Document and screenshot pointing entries
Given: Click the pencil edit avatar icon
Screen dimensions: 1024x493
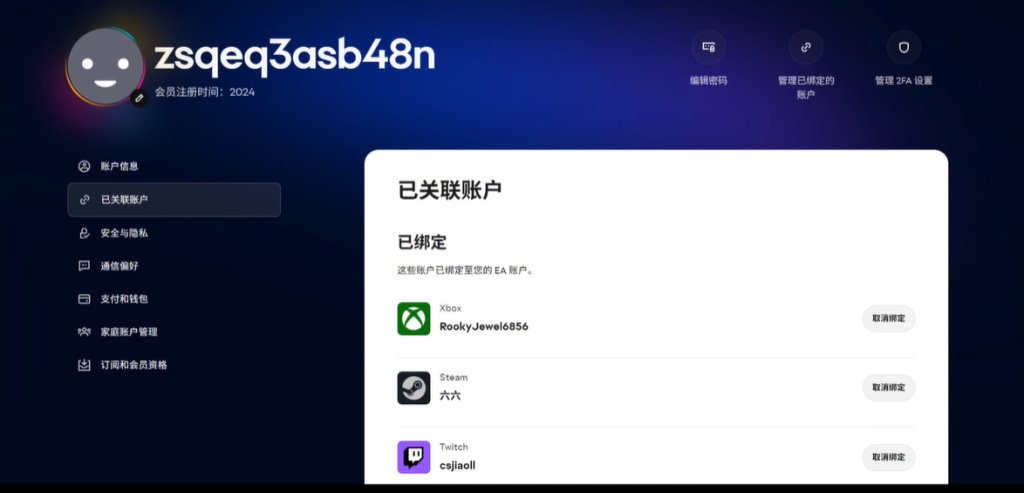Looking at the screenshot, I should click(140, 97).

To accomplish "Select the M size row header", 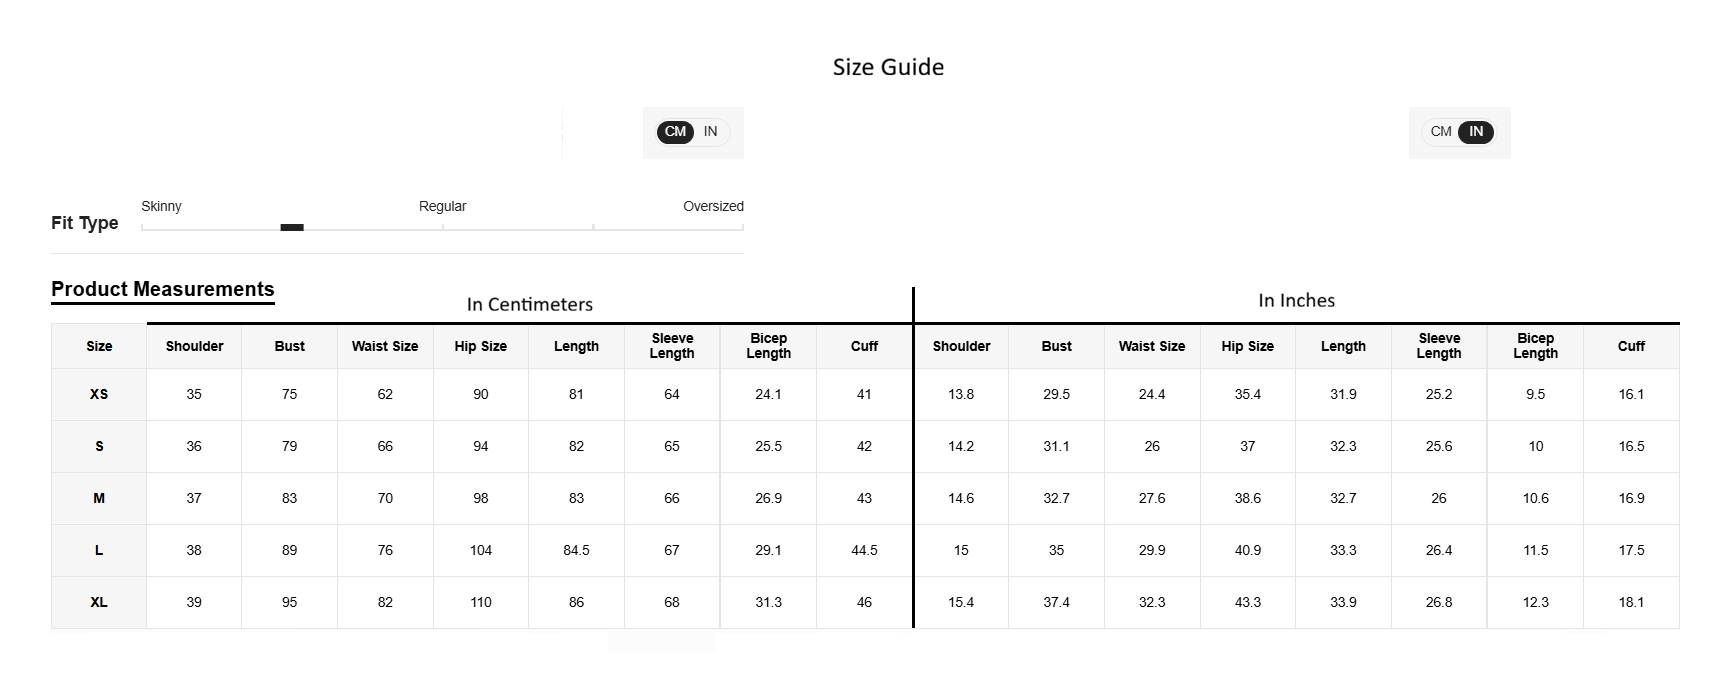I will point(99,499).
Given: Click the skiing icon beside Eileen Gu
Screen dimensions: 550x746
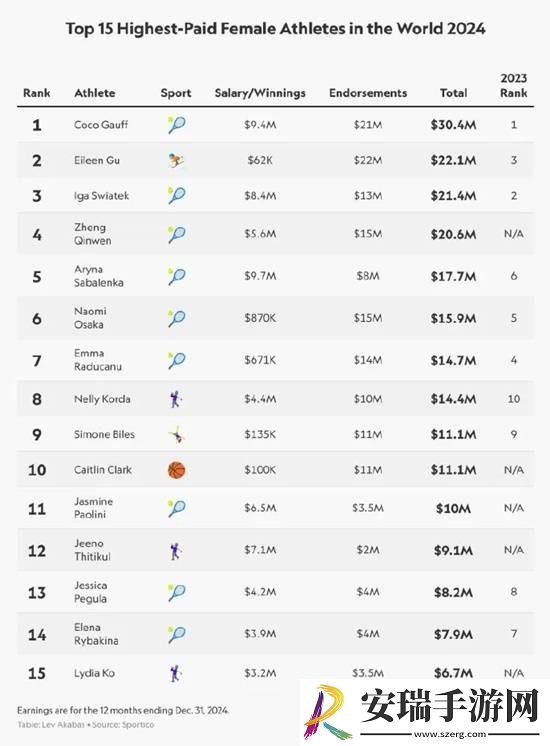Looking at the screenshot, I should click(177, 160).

REQUIRED TASK
Rewrite everything from the line containing "Given: Click the skiing icon beside Eileen Gu" down through the end of the entries, switching "skiing" to "snowboarding" and keeping all else the same. Leave the pictures out.

TASK SOLUTION
Given: Click the snowboarding icon beside Eileen Gu
Screen dimensions: 550x746
Looking at the screenshot, I should click(177, 160).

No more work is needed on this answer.